Perhaps what is left for method are more specific local differences like that between the formalist and whatever we think the alternative to formalism might be. Several critics have convincingly argued that the “method wars” that supposedly took place in literary criticism during the last decade (between, say “critique” and “reparative reading”) were not really about method. Others, worried about the fate of literary criticism as a discipline and hoping to burnish its credentials, have added that there is in fact wide agreement among otherwise quite different critics that close reading is the default method of literary studies today. But what does close add to reading? As a way of understanding what a text means, close reading is just paying close attention to what the writer does and does not do. But “My approach to understanding Elizabeth Costello was to read it” does not become the methodological foundation for an academic discipline by being turned into “My approach to understanding Elizabeth Costello was to read it carefully.”13
In the last couple of years, there has been a flood of books and essays mainly in defense of close reading, and insofar as close reading is understood as a practice of writing (a set of procedures you can follow for writing an essay rather than a set of procedures you should follow for reading a poem), there is no theoretical reason to object to them. Whether any of those defenses is convincing is another question. On the face of it, it is hard to see why, for example, writing essays that begin by noticing something that looks relatively minor about a text and then go on to show how the text is in fact structured around whatever the minor thing was you first noticed can help save English departments, much less democracy. But that does not mean those essays are not worth writing or that they do not count as at least a genre of literary criticism. It is just that there is no particular link between the genre of writing that we identify as close reading and the activity of playing close attention.

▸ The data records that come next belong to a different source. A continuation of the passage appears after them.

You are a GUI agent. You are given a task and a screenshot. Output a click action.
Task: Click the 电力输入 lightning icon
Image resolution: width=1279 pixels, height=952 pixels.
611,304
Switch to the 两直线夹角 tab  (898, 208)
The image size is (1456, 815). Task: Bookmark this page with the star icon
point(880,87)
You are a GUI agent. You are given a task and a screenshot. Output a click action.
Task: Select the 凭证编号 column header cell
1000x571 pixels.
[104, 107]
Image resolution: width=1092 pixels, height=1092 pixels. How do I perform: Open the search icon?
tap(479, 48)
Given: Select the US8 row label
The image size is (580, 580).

Indeed, we do not even think there is a special connection between literature and paying close attention. No one, for example, thinks close reading is the “proprietary method” of people who have just bought a new outdoor grill (“some assembly required”) or are learning to make Marcella Hazan’s Bolognese. What makes literary close reading literary is just that it pays attention to the kinds of things poets and novelists are interested in. In the instructions for assembling grills or on the uses of a new metal, line endings do not matter; in some poems, even the spaces between the letters matter. Describing the difference between them is just describing the differences between what the guy who wrote the instruction manual and, say, the guy who wrote “The Instruction Manual” were doing.
This is the reason that there is no such thing as intentionalism, either in literary criticism or in manual reading. Intentionalism is not an approach because there are no other approaches. But, as a description, it nonetheless has a certain value precisely because it makes clear the irrelevance of method. If we want to save literary criticism, it is literature we need to defend.